Using one LLM to evaluate another LLM’s output is one of the most powerful eval techniques. It is also one of the most dangerous if done carelessly.

How to Write a Judge Prompt

A good judge prompt has three parts:

1. Role and context. Tell the judge what it is evaluating and what expertise to apply.

You are an expert evaluator of release risk assessments.

2. Rubric with explicit score levels. Do not just say “rate the quality from 1-5.” Define what each score level looks like with concrete descriptions.

### Reasoning Quality (1-5)
1: No reasoning, just states a conclusion
2: Vague reasoning, doesn't reference specific data
3: Adequate reasoning, references some specific data
4: Strong reasoning, references specific files/changes/risks
5: Excellent reasoning, considers combinations of risks and interactions

3. Structured output format. Ask for JSON so you can parse the scores programmatically.

Respond with a JSON object:
{
    "reasoning_quality": <1-5>,
    "specificity": <1-5>,
    "decision_accuracy": <1-5>,
    "actionability": <1-5>,
    "overall_score": <1-5>,
    "explanation": "<why you gave these scores>"
}

The full judge prompt is in src/release_agent/evals/judge.py in the JUDGE_SYSTEM_PROMPT constant.

Avoiding Bias

LLM judges have known biases that can corrupt your eval results:

Position bias. The judge may favor whichever output is presented first. Mitigation: randomize the order of the agent’s output and the gold example between runs. Or present them in a clearly labeled structure (as this project does).

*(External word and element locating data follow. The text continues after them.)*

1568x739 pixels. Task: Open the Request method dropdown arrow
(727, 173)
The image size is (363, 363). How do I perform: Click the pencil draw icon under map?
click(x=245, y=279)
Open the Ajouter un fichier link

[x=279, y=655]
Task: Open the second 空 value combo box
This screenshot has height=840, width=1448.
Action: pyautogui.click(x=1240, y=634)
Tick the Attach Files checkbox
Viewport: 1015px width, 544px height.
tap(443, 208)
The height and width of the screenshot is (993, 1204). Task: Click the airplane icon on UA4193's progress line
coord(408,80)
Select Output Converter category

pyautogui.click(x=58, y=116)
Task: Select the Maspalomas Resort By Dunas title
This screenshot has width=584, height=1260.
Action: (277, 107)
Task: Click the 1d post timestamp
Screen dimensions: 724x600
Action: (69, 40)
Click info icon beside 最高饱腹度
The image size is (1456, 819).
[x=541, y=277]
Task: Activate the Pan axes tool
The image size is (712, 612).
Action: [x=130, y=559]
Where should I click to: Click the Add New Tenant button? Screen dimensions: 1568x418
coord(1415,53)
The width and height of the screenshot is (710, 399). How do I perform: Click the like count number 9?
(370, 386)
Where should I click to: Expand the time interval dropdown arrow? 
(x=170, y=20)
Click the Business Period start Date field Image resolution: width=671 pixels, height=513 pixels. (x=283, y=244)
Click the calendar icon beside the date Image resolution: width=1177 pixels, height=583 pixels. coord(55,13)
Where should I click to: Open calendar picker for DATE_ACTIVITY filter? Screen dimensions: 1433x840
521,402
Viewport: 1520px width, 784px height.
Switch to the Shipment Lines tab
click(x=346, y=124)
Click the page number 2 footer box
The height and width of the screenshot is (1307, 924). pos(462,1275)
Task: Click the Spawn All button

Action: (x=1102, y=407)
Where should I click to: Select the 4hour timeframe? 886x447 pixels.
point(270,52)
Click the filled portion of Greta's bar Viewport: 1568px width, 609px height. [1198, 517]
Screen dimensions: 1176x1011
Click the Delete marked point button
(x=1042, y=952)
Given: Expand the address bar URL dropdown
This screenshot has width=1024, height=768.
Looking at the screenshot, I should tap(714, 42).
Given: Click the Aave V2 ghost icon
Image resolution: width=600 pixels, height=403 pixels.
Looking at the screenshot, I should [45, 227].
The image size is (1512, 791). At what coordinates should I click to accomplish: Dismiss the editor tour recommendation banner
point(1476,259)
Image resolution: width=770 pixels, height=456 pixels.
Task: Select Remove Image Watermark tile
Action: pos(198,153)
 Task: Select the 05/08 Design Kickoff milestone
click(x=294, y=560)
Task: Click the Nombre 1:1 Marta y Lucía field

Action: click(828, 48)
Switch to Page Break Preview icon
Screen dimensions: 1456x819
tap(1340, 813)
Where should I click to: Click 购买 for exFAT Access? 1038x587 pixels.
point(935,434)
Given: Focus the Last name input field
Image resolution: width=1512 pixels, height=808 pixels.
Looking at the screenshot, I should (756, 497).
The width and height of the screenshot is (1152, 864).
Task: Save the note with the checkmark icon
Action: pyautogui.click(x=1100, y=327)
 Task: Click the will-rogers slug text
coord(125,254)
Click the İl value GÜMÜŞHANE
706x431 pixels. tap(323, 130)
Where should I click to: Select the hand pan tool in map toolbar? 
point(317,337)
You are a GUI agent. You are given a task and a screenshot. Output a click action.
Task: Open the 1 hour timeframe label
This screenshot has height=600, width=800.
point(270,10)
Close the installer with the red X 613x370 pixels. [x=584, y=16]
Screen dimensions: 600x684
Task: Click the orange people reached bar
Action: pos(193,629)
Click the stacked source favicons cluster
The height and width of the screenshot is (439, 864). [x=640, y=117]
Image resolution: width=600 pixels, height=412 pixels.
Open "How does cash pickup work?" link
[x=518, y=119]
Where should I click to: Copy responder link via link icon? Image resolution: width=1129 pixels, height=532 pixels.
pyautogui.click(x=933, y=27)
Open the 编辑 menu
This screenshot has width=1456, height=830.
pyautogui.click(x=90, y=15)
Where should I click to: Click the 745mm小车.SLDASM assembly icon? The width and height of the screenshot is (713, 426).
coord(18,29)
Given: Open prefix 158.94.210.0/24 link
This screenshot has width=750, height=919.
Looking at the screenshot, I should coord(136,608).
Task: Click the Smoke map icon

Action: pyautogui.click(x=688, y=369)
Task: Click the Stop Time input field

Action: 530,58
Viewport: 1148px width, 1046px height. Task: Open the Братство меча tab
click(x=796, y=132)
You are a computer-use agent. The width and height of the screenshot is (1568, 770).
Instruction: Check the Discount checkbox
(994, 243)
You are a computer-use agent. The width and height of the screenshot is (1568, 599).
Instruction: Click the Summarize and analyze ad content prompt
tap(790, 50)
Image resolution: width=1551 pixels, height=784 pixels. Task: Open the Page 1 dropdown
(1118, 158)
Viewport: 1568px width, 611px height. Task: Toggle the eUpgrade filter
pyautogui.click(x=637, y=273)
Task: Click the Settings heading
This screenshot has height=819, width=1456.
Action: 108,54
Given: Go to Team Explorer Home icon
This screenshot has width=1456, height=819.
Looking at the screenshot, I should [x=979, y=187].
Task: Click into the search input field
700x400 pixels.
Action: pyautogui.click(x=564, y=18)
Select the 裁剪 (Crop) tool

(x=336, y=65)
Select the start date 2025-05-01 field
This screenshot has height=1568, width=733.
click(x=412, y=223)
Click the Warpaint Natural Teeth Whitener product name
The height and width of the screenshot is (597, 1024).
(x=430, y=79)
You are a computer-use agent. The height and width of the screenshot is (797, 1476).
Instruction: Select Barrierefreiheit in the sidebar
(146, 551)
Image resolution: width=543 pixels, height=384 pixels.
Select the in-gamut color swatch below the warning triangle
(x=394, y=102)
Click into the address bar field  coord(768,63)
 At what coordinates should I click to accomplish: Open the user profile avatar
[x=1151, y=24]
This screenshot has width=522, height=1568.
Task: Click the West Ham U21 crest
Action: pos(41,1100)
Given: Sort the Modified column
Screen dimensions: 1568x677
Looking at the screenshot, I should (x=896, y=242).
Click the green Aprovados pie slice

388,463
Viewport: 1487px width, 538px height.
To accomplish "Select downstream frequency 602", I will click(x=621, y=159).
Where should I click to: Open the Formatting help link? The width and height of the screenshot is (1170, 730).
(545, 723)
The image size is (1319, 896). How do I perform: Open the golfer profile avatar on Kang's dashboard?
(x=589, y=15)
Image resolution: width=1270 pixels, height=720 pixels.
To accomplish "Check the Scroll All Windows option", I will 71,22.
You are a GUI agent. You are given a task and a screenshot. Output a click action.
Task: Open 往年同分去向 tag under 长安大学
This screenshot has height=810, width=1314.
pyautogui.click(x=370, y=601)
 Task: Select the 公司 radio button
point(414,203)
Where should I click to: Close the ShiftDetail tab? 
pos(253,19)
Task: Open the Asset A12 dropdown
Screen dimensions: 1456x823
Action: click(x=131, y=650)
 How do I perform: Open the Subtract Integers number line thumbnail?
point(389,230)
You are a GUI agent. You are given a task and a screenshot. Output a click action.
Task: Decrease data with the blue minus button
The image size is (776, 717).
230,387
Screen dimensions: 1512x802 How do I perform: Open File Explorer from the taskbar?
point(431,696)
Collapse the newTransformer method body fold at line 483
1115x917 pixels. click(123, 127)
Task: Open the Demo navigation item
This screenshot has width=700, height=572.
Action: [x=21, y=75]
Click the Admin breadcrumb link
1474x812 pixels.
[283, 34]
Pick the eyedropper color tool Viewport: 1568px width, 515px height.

Verbosity bias. Longer, more verbose outputs tend to get higher scores even when they are not better. Mitigation: include rubric criteria that penalize filler and reward conciseness.

Self-preference bias. If the judge is the same model as the agent, it will tend to rate the agent’s output more favorably. Mitigation: use a different model for the judge than for the agent. In this project, the agent uses gpt-4o with temperature=0.2 and the judge uses gpt-4o with temperature=0.0, but ideally you would use a different model entirely (e.g., Claude as judge if GPT-4 is the agent, or vice versa).

Anchoring bias. Showing the gold example to the judge can anchor its expectations. If the agent produces a valid but different assessment, the judge may penalize it for not matching the gold. Mitigation: explicitly instruct the judge that multiple valid assessments exist, and the gold is a reference, not the only correct answer.

Consistency

Because the judge is itself an LLM, it can give different scores on the same input across runs.

Strategies for consistency:

  • Temperature 0.0: Eliminates most randomness (but not all, due to GPU non-determinism).
  • Multiple runs: Run the judge 3 times and average the scores. This is more expensive but gives you confidence intervals.
  • Explicit rubric: The more specific your rubric, the less room the judge has for subjective variation.

Sycophancy Risk

LLMs tend to be agreeable. A judge model might give inflated scores because it does not want to “criticize” the agent’s output. This is sycophancy, and it can make your evals meaningless — everything gets a 4 or 5.

Mitigation strategies:

  • Include low-score examples in your rubric. Show the judge what a 1 or 2 looks like so it has permission to give low scores.
  • Ask for the explanation first. Some research suggests asking the model to explain its reasoning before giving a score reduces sycophancy.
  • Calibrate with known-bad outputs. Feed the judge deliberately poor outputs and verify it gives them low scores. If it does not, your rubric needs work.
  • Track score distributions. If your judge never gives scores below 3, something is wrong.